Sexual harassment occurs when a person engages in unwanted (i.e. unwelcome) conduct of a sexual nature that has the purpose or effect of:
- violating someone’s dignity, or
- creating an intimidating, hostile, degrading, humiliating or offensive environment for them.
In the first instance where an employee raises a complaint or grievance concerning sexual harassment that has occurred at work, it is important to treat it seriously and to carry out an investigation into the allegation. This applies even where the employee states they do not wish the employer to deal with the complaint formally, or to take any particular action against the alleged harasser. This is because it may damage the employer’s reputation (both internally, amongst staff, or externally, particularly given the prevalence of social media) where the employer may be seen to condone unlawful behaviour by failing to act. Inaction or an inappropriate response by the employer may also expose the employer to tribunal claims and the harasser may indeed go on to harass other employees.
Employers should bear in mind that:
- A failure to carry out a reasonable investigation into the employee’s allegation may amount to a breach of the implied duty of trust and confidence that exists between the employer and employee, entitling the employee to resign and claim constructive dismissal.
- Additionally or alternatively, the employer may be vicariously liable i.e. responsible in law for the harassing employee’s actions, unless it can show that it took all reasonable steps to prevent the sexual harassment from occurring.
In terms of the investigation into the allegation, this will be guided by the employer’s policies, if any. As part of the investigation, anyone who is identified by the complainant as a witness to the incident should be contacted in order to provide a witness statement, where they are willing to do so. Witnesses should be reminded of their duty of confidentiality. The alleged perpetrator may be suspended during the investigation as a precaution for the protection of the complainant or to prevent interference in the investigation.
Employers can choose to deal with sexual harassment complaints through their existing grievance policy or, should they have a separate policy for dealing with the allegation, through any anti-harassment, or other appropriate policy.
Disciplinary action against the harasser up to and including dismissal (depending on how serious the misconduct is) should be taken under the employee’s disciplinary procedure if a complaint of sexual harassment is upheld following investigation and a fair disciplinary process.

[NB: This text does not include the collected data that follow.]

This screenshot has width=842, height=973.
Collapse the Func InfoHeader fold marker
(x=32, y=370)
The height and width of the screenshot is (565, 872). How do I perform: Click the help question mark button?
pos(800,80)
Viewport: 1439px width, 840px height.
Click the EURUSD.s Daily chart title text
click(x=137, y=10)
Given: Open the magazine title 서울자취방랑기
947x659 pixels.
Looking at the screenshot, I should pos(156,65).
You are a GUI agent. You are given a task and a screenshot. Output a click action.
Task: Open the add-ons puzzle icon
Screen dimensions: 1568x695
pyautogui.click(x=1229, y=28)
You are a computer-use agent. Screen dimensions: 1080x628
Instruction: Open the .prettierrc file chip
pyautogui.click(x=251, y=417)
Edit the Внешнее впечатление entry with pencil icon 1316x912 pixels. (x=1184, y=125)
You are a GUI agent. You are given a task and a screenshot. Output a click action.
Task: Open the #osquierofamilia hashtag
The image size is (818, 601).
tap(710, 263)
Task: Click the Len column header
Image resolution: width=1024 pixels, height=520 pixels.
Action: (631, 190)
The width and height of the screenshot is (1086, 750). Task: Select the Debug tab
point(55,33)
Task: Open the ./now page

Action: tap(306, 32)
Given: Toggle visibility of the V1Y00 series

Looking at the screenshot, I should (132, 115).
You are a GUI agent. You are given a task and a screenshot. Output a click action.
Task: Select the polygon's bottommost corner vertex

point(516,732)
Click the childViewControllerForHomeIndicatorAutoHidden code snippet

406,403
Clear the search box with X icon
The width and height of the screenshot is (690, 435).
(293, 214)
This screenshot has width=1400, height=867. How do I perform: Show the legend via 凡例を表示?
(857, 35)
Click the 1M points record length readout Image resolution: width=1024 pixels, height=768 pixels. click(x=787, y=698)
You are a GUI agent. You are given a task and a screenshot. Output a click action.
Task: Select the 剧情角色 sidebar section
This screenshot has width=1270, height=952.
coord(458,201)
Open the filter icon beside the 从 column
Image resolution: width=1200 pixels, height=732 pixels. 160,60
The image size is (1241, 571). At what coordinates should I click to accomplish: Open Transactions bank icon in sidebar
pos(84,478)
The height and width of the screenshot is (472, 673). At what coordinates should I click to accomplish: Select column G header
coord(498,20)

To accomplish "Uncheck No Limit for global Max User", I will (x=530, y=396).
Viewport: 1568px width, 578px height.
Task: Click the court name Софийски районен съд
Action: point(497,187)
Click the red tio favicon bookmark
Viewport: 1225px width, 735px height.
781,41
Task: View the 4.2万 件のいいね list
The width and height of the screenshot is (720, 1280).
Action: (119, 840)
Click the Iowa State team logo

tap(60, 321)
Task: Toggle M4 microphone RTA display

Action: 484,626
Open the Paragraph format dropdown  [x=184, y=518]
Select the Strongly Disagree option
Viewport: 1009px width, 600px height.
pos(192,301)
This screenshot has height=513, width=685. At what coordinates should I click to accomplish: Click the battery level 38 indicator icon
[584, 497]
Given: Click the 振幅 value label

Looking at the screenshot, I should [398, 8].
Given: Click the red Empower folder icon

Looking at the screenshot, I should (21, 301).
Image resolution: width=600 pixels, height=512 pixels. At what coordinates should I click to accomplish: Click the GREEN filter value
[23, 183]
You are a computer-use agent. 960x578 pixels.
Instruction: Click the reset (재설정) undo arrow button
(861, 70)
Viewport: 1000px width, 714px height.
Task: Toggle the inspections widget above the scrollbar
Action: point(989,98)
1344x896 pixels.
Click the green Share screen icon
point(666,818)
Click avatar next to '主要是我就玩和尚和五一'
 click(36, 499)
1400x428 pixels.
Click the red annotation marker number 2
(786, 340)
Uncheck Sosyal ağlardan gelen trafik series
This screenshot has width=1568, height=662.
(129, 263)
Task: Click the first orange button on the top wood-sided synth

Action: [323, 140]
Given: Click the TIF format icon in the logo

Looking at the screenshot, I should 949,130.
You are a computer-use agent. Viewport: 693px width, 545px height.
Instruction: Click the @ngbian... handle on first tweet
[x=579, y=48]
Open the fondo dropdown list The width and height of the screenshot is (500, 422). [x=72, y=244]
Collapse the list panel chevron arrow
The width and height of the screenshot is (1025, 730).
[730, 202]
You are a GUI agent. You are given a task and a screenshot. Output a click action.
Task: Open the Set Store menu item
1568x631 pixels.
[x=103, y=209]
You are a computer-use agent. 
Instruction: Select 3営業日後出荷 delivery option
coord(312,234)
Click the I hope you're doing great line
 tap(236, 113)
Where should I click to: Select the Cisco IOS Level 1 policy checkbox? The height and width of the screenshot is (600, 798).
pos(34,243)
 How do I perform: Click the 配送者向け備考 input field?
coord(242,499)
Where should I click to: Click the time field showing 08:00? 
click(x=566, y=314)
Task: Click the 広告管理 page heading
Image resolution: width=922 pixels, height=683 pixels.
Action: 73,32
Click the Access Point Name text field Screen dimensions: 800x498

An example of the risks in failing to deal with an allegation of sexual harassment reasonably is highlighted by a recent tribunal case. In this case, the claimant was employed by a taxi business as a taxi operator in the employer’s office. The claimant worked night shifts of approximately 16 hours per week to fit in with her domestic arrangements, which usually prevented her from working during the weekends due to the fact she was a single parent of 3 children. The claimant raised concerns with her employer regarding one of the drivers, who was also the employer’s “business partner”, who she claimed had sexually assaulted her. The claimant also reported the allegation to the police, who advised her to record the telephone conversations she had with her employer about the matter. The driver was investigated by the police but was not arrested or charged. She also raised the issue with the minicab licensing team at the local council, at the same time as raising a grievance with her employer.
In that case, the tribunal found that the employer was vicariously liable for sexual harassment by requiring the claimant to work with her colleague that she had previously accused of sexual harassment and, who the tribunal found, had in fact sexually harassed her. Based on the covertly recorded telephone calls, the tribunal found that her employer had responded to the allegation in a dismissive way, essentially ignoring the claimant’s concerns completely.
The tribunal found that giving the claimant a choice between not working at all for the employer; working the shifts she wanted to work and that she usually worked but with someone who had sexually harassed her; or working day shifts that it was inconvenient or impracticable for her to work and that she did not want to work amounted to unlawful discrimination in the form of sexual harassment. The tribunal found that the employer’s response also amounted to a breach of trust and confidence, entitling the employee to resign and claim constructive dismissal.